:: THE EXERCISE ::
Please rewrite the material below, substituting "Screen size" for every "Image resolution" and changing nothing else. Omit the pictures from your answer.

:: ENTRIES PROVIDED ::

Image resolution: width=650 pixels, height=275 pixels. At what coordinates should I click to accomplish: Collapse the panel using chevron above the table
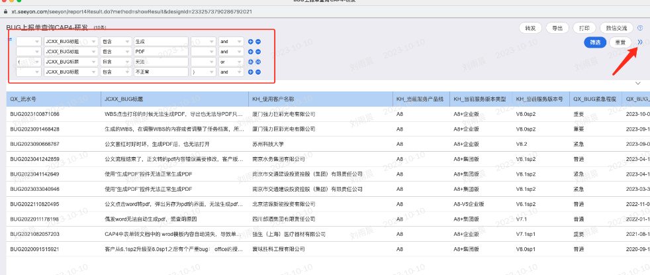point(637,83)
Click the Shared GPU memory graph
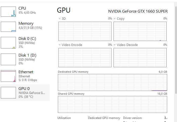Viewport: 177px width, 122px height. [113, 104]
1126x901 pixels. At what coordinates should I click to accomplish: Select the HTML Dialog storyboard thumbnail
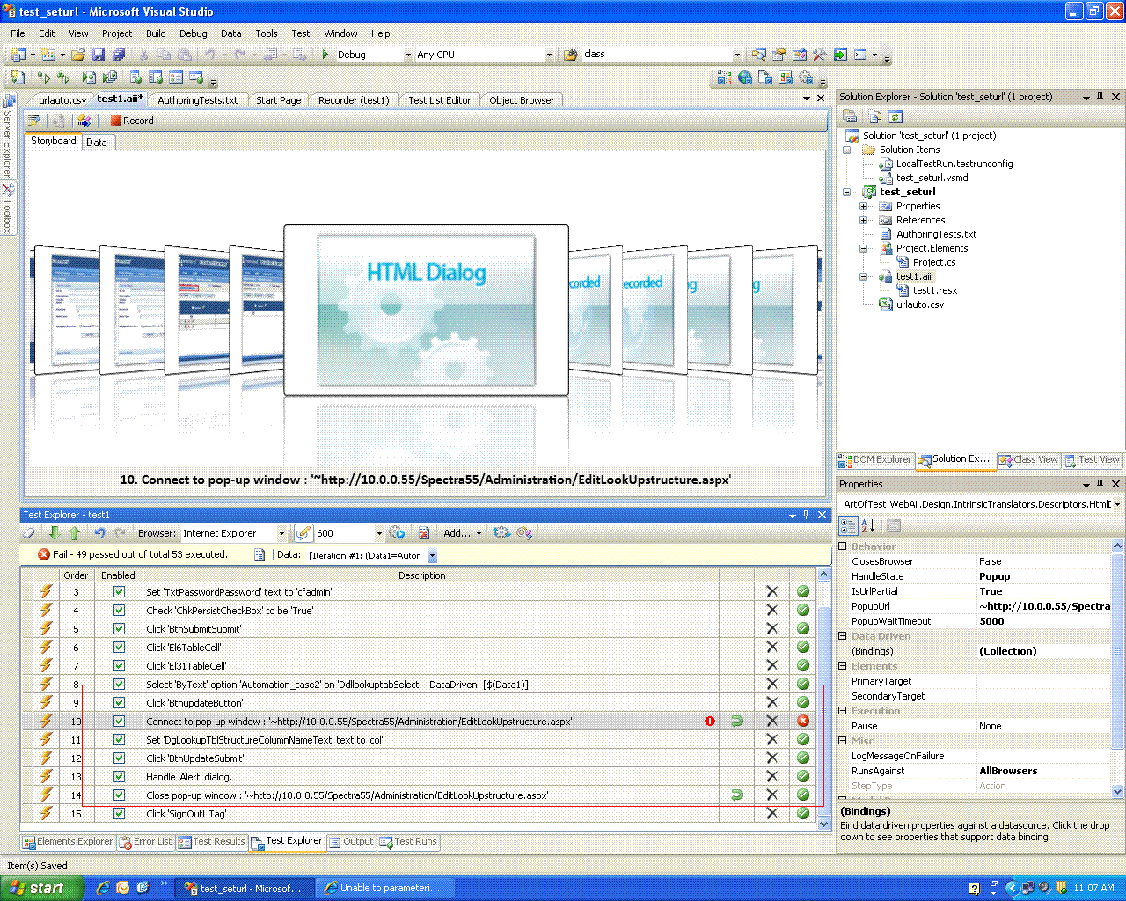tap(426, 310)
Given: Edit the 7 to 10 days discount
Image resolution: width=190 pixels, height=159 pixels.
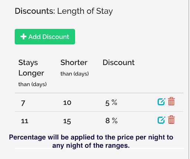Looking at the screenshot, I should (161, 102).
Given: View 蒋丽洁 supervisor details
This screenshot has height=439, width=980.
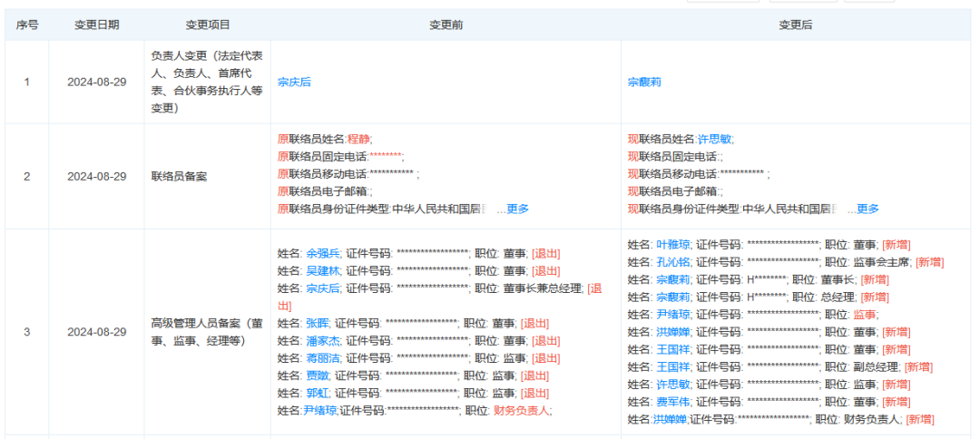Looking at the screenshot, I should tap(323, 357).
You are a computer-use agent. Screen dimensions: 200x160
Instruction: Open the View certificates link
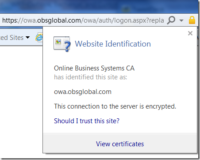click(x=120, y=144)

:: SOLUTION BELOW ::
Screen size: width=650 pixels, height=275 pixels. At what coordinates should I click to accomplish: Collapse the panel using chevron above the table
point(637,83)
Click the Shared GPU memory graph
Viewport: 177px width, 122px height. [113, 104]
1126x901 pixels. At what coordinates should I click to accomplish: Select the HTML Dialog storyboard thumbnail
tap(426, 310)
Given: Edit the 7 to 10 days discount
Screen size: width=190 pixels, height=159 pixels.
Looking at the screenshot, I should (161, 102).
Given: View 蒋丽洁 supervisor details
This screenshot has height=439, width=980.
Looking at the screenshot, I should tap(323, 357).
You are a computer-use agent. Screen dimensions: 200x160
Instruction: Open the View certificates link
click(x=120, y=144)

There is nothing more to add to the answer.